2. How are we going to read the outcome of the experiment to determine then answer to (1)?
The experiment suggested by David Speyer was aimed at determining how much the reputation of the poster determines how much people vote on the post. I see two problems with the experimental procedure. First, I think the name (i.e. real life reputation) makes more of a difference than points, and the experiment doesn't separate these factors. Second, you'd need a pretty dedicated experimenter because there's a lot of variation in how much the posts of any person get voted on; it will take a lot of data to say something statistically significant.

As for the experiment Regenbogen suggested, I have no idea how to answer question (2), and I'm not even sure I can answer question (1).

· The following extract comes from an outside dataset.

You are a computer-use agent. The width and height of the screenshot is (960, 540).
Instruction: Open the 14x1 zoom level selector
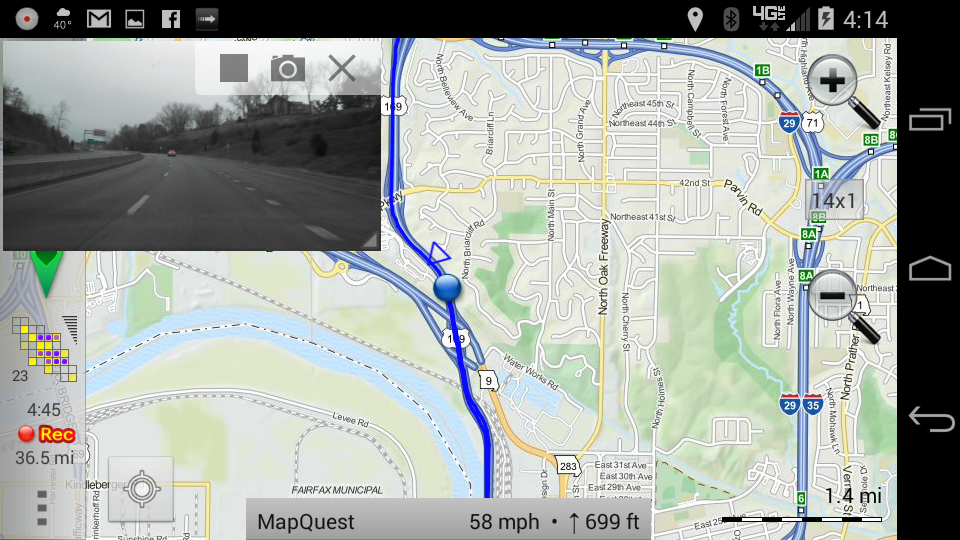tap(834, 200)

I should also point out that the best way to get answers to most questions is to simply look at the large amount of data we've already collected. We should only undertake the task of performing an experiment if there's something we really want to know the answer to that we don't have any other way of getting data about.
- CommentAuthorRegenbogen
- CommentTimeApr 9th 2010
Ah! Perhaps there is something in the database dump; one can perhaps determine right away if and how voting patterns correspond to reputation. I am however incapable of operating databases and so such an attempt would be beyond me.
- CommentAuthorFrançois G. Dorais
- CommentTimeApr 9th 2010 edited
Thanks for clarifying Anton, you are right on the money about the second part of my question. I think giving "David's experiment" as an example gave the wrong direction to my question, so I'll rephrase...
1. Is it is too early to ask questions about MO usage? MO is still evolving quickly but at a much slower pace than a few months ago (some graphs here). It seems like a good idea to try to understand the raw data better, but it might still be too early to ask sensible questions.
2. Some of these questions might not be testable with reasonable experiments but some might. What would be interesting experiments that could be carried out? I do mean sensible and well designed experiments. (We are mathematicians, this is well within our collective skill set...) There are plenty of simple experiments that could be done with existing data or by collecting new data to address the question through polls and surveys, for example.
- CommentAuthorgrp
- CommentTimeApr 9th 2010
Two points.

1. If someone who appears to be closely associated with MathOverflow starts doing experiments, and the community sees it, some of the community will feel like guinea pigs (unwilling test subjects) and will not
participate, no matter how innocuous the experiment. (I assume the experimenter does not do anything like offer free beer or other enticements to do the experiment.) This could possibly skew the results. Also, if some popup window happens during the browsing of the site, that will turn off many users. I recommend against an MO-sponsored experiment that involves any significant form of community interaction.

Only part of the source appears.